Why does scanf not working with regex and dynamic allocation

Question

I'm trying to use scanf with a char pointer to store a string. In case of ENTER key stroke, I want it to be catched. I know I could use fgets but I'm curious to know if it's possible so I managed to write the following code:

#include <stdio.h>
#include <stdlib.h>

int main(void)
{
    char *string = NULL;

    printf("Type anything : ");

    scanf("%*[^\n]%10[^\n]ms", string);

    printf("Your input : %s\n", string);

    free(string);

    return EXIT_SUCCESS;
}

But doesn't seems to work well. Here's the output :

Type anything : 123
Your input : (null)
Type anything : 
Your input : (null)

How can I make my program to display the string correctly ?

Answer 1

The first thing you need to know before I explain your issue is that %[^\n] will fail if the first character to be read is a \n.

Now lets analyze what scanf("%*[^\n]%10[^\n]ms", string); means:

1. %*[^\n] scans everything until a newline character, but doesn't scan in the final \n.

2. %10[^\n]ms doesn't really do what you think it does:

   • Remember! %s and %[ are two different format specifiers! The trailing s is not part of the %[ specifier.
   • You got the m at the wrong position.

   
   Correcting these, it should be %10m[^\n] which scans everything until a newline character or a maximum of 10 characters, whichever happens first, and also allocates enough memory to hold this string.

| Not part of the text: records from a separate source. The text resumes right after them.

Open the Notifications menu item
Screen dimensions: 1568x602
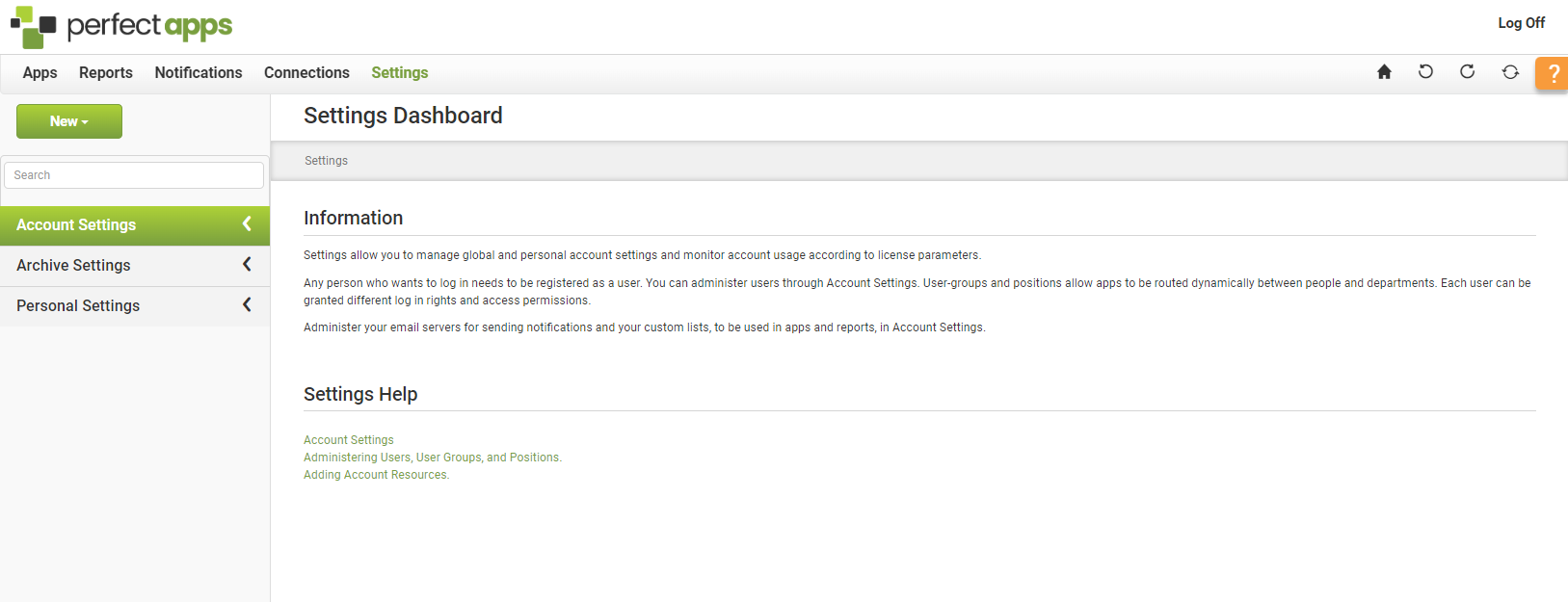(x=199, y=73)
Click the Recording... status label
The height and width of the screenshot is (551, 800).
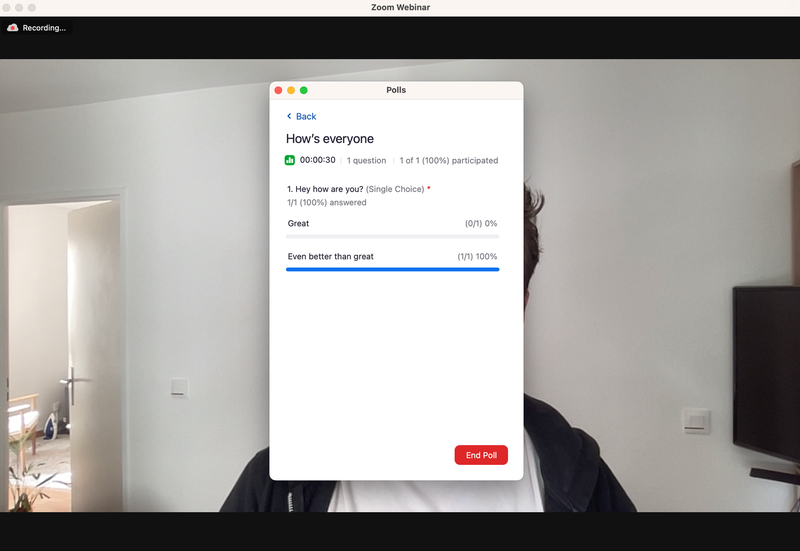[x=44, y=28]
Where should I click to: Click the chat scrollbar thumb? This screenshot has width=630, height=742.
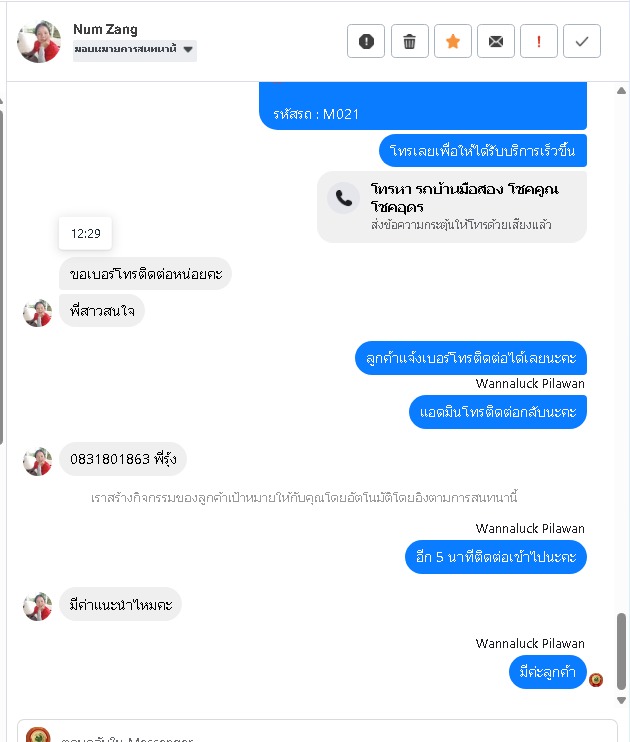[621, 651]
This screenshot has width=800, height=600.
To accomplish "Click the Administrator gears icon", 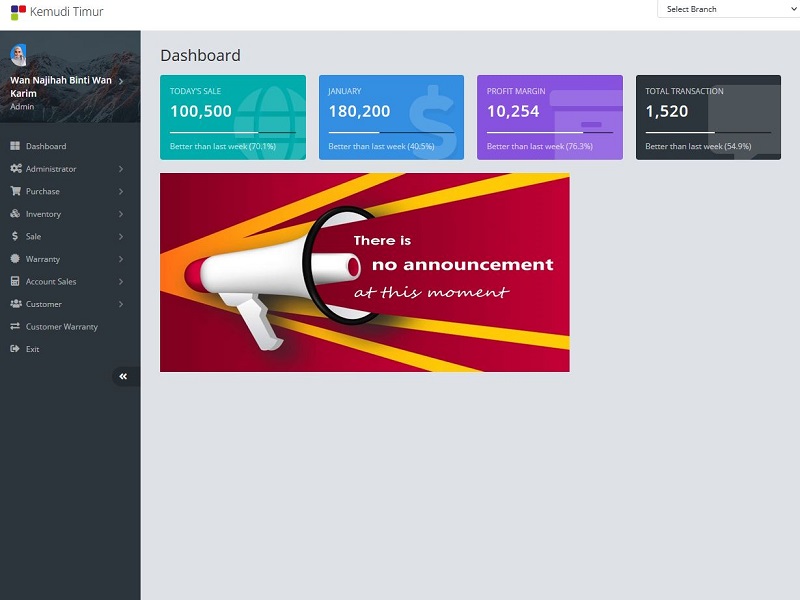I will click(x=15, y=169).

Another bug is that m expects a char**, not a char* and so, you should be supplying &string and not just string.

Now, lets execute your scanf (after correcting the above mistakes)!

1. Execution reaches the scanf and scanf waits for input.
2. You type 123\n.
3. %*[^\n] scans and discards the 123, sees the \n, and stops scanning, not consuming the \n.
4. %10m[^\n] sees the \n and fails for the reason given in the first sentence of my answer.
5. scanf returns 0 (since nothing was scanned and assigned successfully) and scanf completes execution.
6. printf prints (null) since string is still NULL.

Ok, so we now saw what went wrong. The real question is, why do you have %*[^\n] at the start of scanf for this small program? Remove it and everything will work as expected!

---

Suggestions:

1. Add scanf("%*[^\n]"); getchar(); after the scanf so that the rest of the input (if any) along with the final \n gets popped out of the stdin and future reads will not be problematic.
2. Check the return value of scanf to see if it was successful or not. RTFM to know what it returns.

---

Fixed code ^_(Untested)

#include <stdio.h>
#include <stdlib.h>

int main(void)
{
    char *string = NULL;

    printf("Type anything : ");

    if(scanf("%10m[^\n]", &string) != 1)
    {
        fputs("Uh, oh! `scanf` failed! Exiting...\n", stderr);
        return EXIT_FAILURE;
    }
    scanf("%*[^\n]");
    getchar();

    printf("Your input : %s\n", string);

    free(string);

    return EXIT_SUCCESS;
}

---

^{This answer assumes that your implementation supports the m format specifier}

Answer 2

The [ format specifier (conversion, really) for scanf() specifies a character range of accepted (or, if it starts with [^, rejected) characters. It is not a regular expression.

You need to either declare string as a fixed-length array, or use malloc() to allocate memory for it.

The following modified version uses a fixed-length string of 99 characters plus a string terminating \0 (i.e. 100 char long):

#include <stdio.h>
#include <stdlib.h>

int main(void)
{
        char string[100];

        printf("Type anything : ");

        scanf("%99s", string);

        printf("Your input : %s\n", string);

        return EXIT_SUCCESS;
}

The following variation of the code uses a dynamic array for doing the same thing:

#include <stdio.h>
#include <stdlib.h>

int main(void)
{
        char *string;

        string = malloc(100);

        if (string == NULL) {
                puts("Something went wrong");
                abort();
        }

        printf("Type anything : ");

        scanf("%99s", string);

        printf("Your input : %s\n", string);

        free(string);

        return EXIT_SUCCESS;
}

To use regular expressions in C un a Unix system, look up the regcomp() function declared in the regex.h header.